→ **Element and text location data**:
========================
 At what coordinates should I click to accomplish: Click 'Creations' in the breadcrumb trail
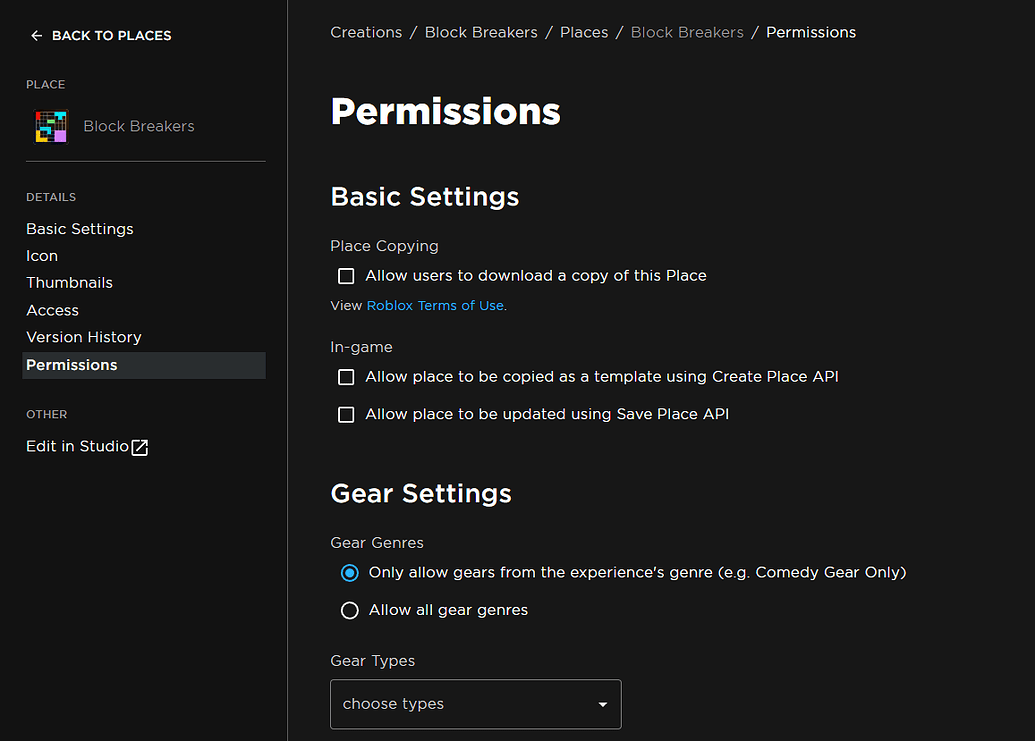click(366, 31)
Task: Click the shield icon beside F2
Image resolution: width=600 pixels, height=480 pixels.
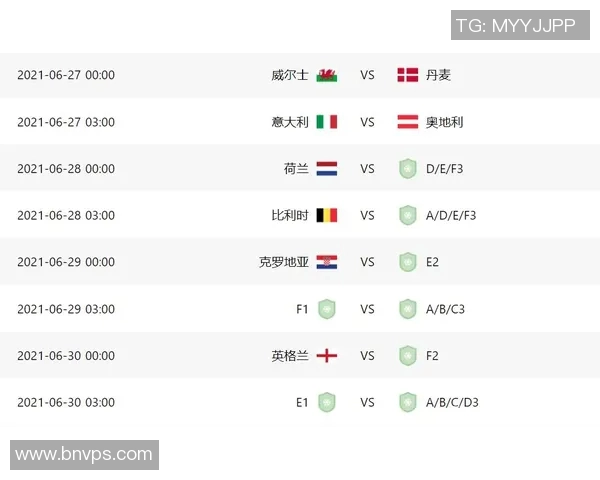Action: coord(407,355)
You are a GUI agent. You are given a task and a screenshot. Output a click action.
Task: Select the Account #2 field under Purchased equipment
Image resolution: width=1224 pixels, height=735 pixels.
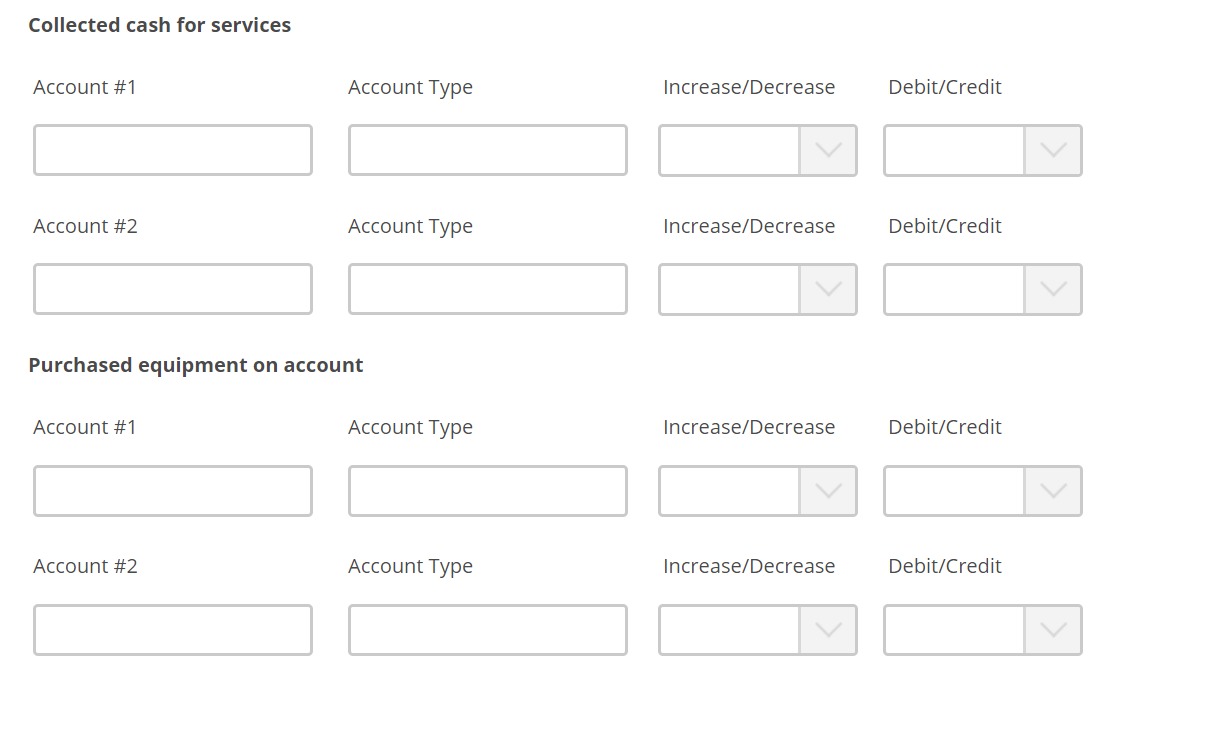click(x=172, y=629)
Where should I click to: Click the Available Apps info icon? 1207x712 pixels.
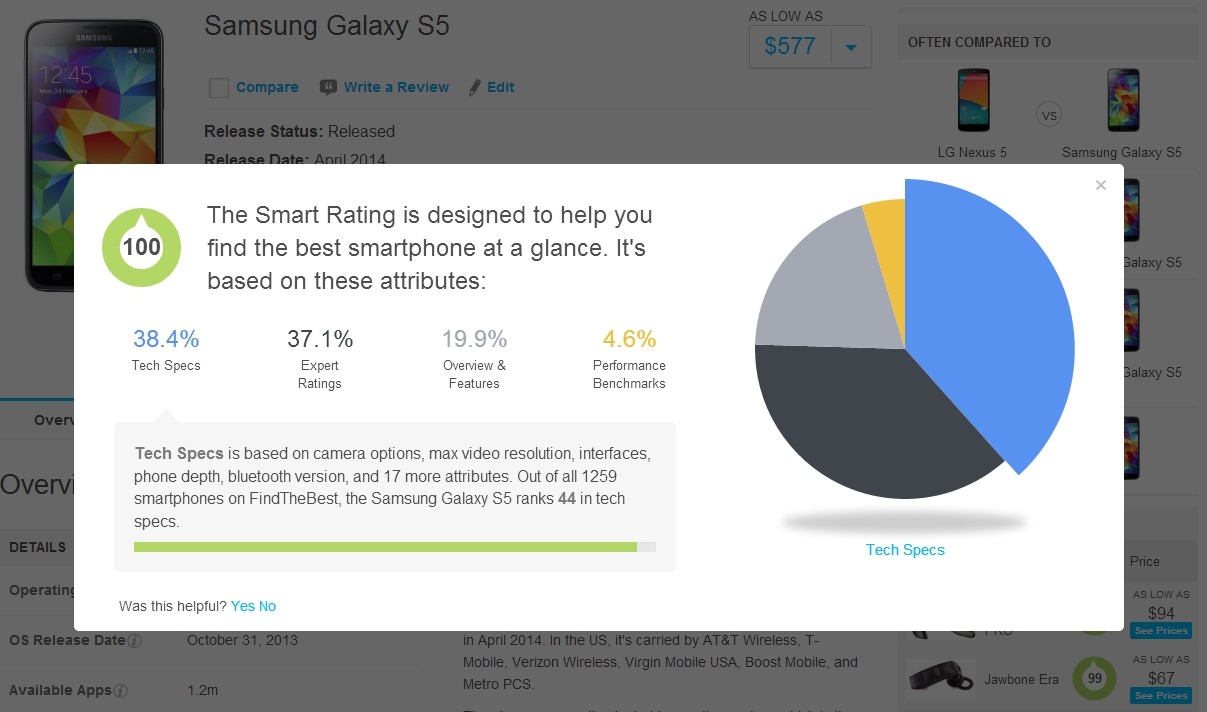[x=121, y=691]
========================
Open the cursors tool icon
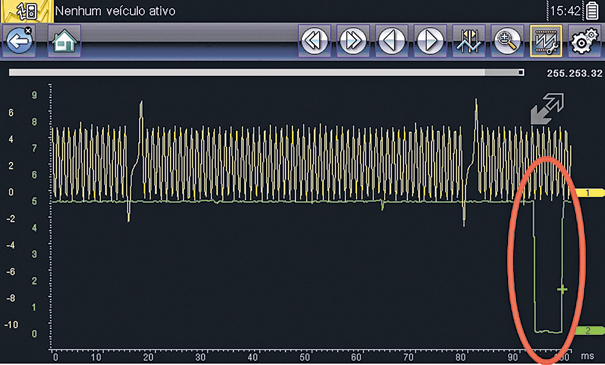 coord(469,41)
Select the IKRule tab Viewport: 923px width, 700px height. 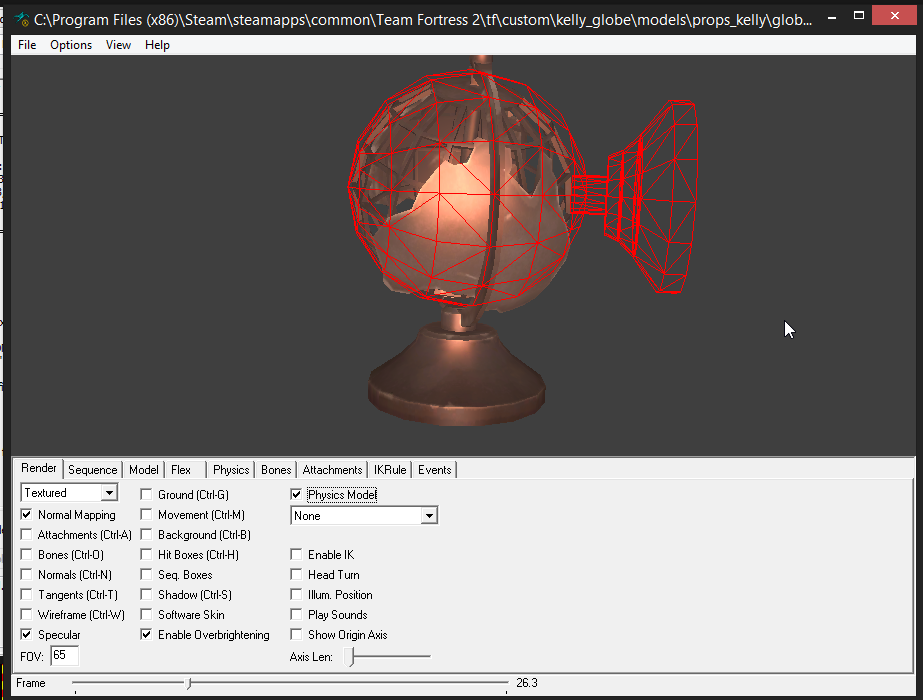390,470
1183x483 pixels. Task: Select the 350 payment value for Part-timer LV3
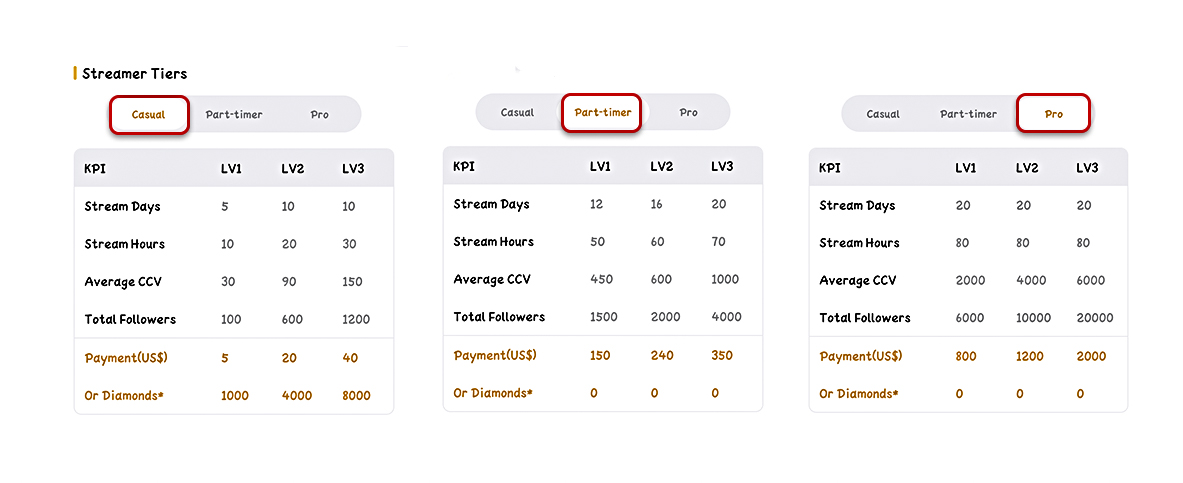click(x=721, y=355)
========================
→ **Your task**: Convert the listing from the line with "1183x483 pixels. Task: Select" to the line with "click(x=721, y=355)" into a numbered list, leaving out blank lines. Omit the pictures from your answer.

→ **Result for this exercise**:
1. 1183x483 pixels. Task: Select the 350 payment value for Part-timer LV3
2. click(x=721, y=355)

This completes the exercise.